The Constitutional Court in Lilongwe yesterday failed to hear the testimony of Malawi Congress Party (MCP) information technology expert Daud Suleman due to alleged connectivity challenges to Malawi Electoral Commission (MEC) computer system and servers.
Suleman, a witness for MCP president and second petitioner in the case Lazarus Chakwera, alleges in his sworn affidavit that the election results were electronically manipulated by a hacker who, within milliseconds, ‘elected’ the country’s President in the May 21 Tripartite Elections, ignoring the votes people cast.
The five-judge panel of the High Court of Malawi sitting as the Constitutional Court on Tuesday evening gave Suleman the go-ahead to access MEC servers and computers to demonstrate how the system was allegedly manipulated to determine election results.
Their ruling followed a second application by MEC seeking to stop Chakwera’s witness from using information and communications technology equipment in court to amplify his testimony.
The equipment was all set in the courtroom yesterday, but network connectivity challenges stalled the process, prompting the court to adjourn at 3pm instead of the scheduled 6pm.
News that Suleman would access the MEC servers and computers to demonstrate how the election results could have been manipulated stirred excitement among many opposition sympathisers; hence, it was not surprising that they filled the public gallery in the courtroom.
When Attorney General Kalekeni Kaphale announced in court, after a closed door meeting between the judges and lawyers for both the respondents and petitioners, that the case would proceed this Thursday he was booed.
The five-judge panel of Healey Potani, Ivy Kamanga, Redson Kapindu, Dingiswayo Madise and Mike Tembo did not appear in court at all as they awaited the connectivity.

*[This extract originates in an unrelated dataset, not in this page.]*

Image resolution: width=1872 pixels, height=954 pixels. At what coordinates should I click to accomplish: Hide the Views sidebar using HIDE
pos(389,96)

But in the chamber, the judges once again heard petitioners and respondents argue over the smallest of details, including security of the MEC platforms once again, according to some lawyers who attended the hearing. In the end, it all came to nothing as the Internet challenges forced the judges to call off the hearing for another day.
In an interview, Kaphale said even the court appreciated that the Internet service provider hired to have the MEC system up and running faced a tall order.
He said: “But as we move forward, we will not have the pressure that we have been feeling although there are one or two technical issues which have been raised. They are very technical which the two experts have identified.”
On how his team was committed to ensuring that the demonstration happened without hitches after MEC’s earlier objection, Kaphale said the electoral body was also not amused with the failure of the system.
On his part, Modecai Msisha, lead lawyer for Chakwera who alongside first petitioner Saulos Chilima of UTM Party are seeking nullification of the presidential election results over alleged irregularities in the results management system, said they had no choice but to accept the adjournment because it was clear the hitches would not be resolved in time.
“We have to accept what we have been told that TNM are still working on the VPN [virtual private network] connectivity. We will utilise the period in the interim to address some of the challenges that have been raised.
“But the main reason we failed to resume is the VPN. If that connectivity is established, we will be able to go. Whether we will accomplish all we want, will depend on other factors,” he said.
In its Tuesday judgement, the court dismissed MEC’s assertions that access to the system would compromise the security of elections in the future and will leave a financial burden on MEC.